With more and more juries requiring absolute proof for conviction of serious crimes like murder, we may need to tolerate hired assassins and vigilante committees -- to supplement a justice system that when originally created was more intuitive, but has in recent years mutated to demand more perfect proof than can reasonably be delivered - thus failing to protect us from perpetrators of violence .
One case in point is the recent disappearance of another American woman in Aruba. The reports are that the woman traveled to Aruba with a man she barely knew, who it seems took out a sizable life insurance policy on her. Then she disappeared. Her traveling companion filed a claim on the woman, and was apprehended as he was trying to leave Aruba. While he was held for several weeks, An Aruban judge ruled there was not enough evidence to hold him. No trace of the woman has been found.
Most of us intuitively feel that the suspect in this case is probably guilty of murder, and if not murder, than collusion to defraud the life insurance company. The most compelling clues of guilt are
1) his taking out an insurance policy on a casual acquaintance who is otherwise financially irrelevant to him;
2) the only benefit of insurance to him is personal enrichment if the victim dies; and
3) the fact that he also tried to collect on the policy - as if knowing the victim was no longer around to deny her death.
All of the above clues very strongly infer a criminal motive and act. At the very least, most off us are sure the guy should be imprisoned, if not executed. The failure of our criminal system is one of our own making, and thus correctable -- and that is the very flawed presumption of absolute innocence unless their is absolute proof of guilt.
Suspects in very serious cases routinely are set completely free -- because our failed justice system now requires too perfect a proof. The question in the juror's mind should not be "Are there any doubts?" but rather, is there any evidence pointing towards innocence.

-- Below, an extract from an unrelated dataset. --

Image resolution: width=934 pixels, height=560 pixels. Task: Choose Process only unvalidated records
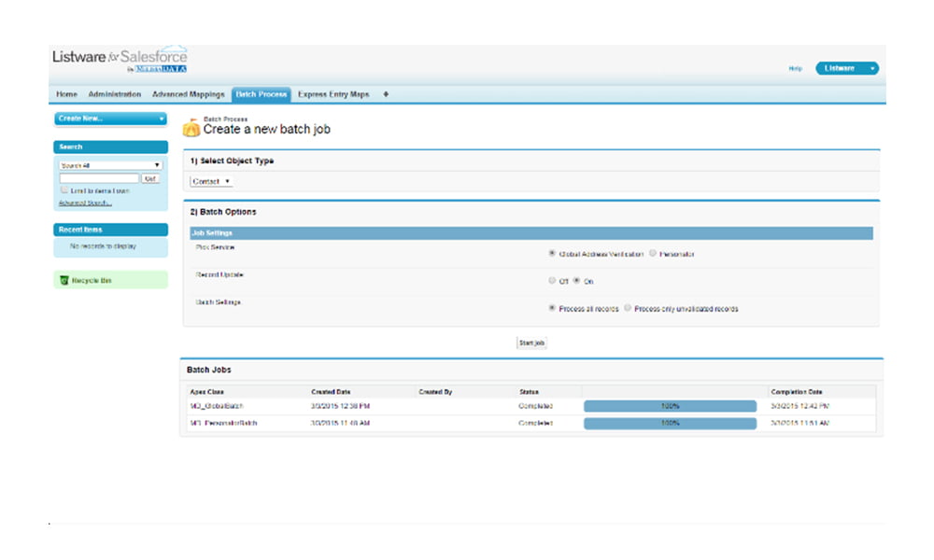click(629, 308)
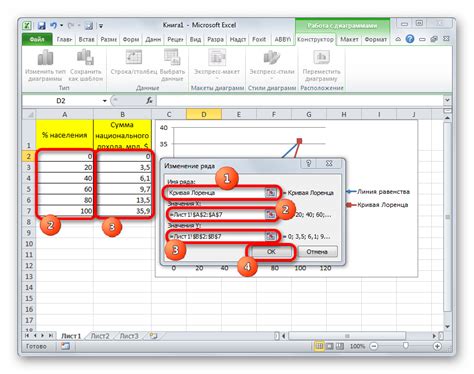Click the zoom in plus on zoom slider
This screenshot has height=374, width=474.
[x=437, y=346]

Conviction "beyond a reasonable doubt" does not of itself require a perfect proof. Most of us are comfortable and certain when asked to identify what creature is lurking in the woods without ever having to see the complete beast. We can intuitively reconstruct scenes from partial views and evidence left at the scene. Where we fail is in tolerating a justice system that denies our intuitive capability.
Such intuition is not anti-logical. Rather it is a skill, much of which is innate within us, to reach valid conclusions with only partial information. In fact, almost all the information we must process and make decisions on is only partial information. We seldom, if ever, have perfect information at out disposal. And it is a skill we are pretty good at - especially if we consciously exercise and test it regularly.
This all argues for professional jurors, trained in and tested in forensic inference and making inferential decisions on partial information.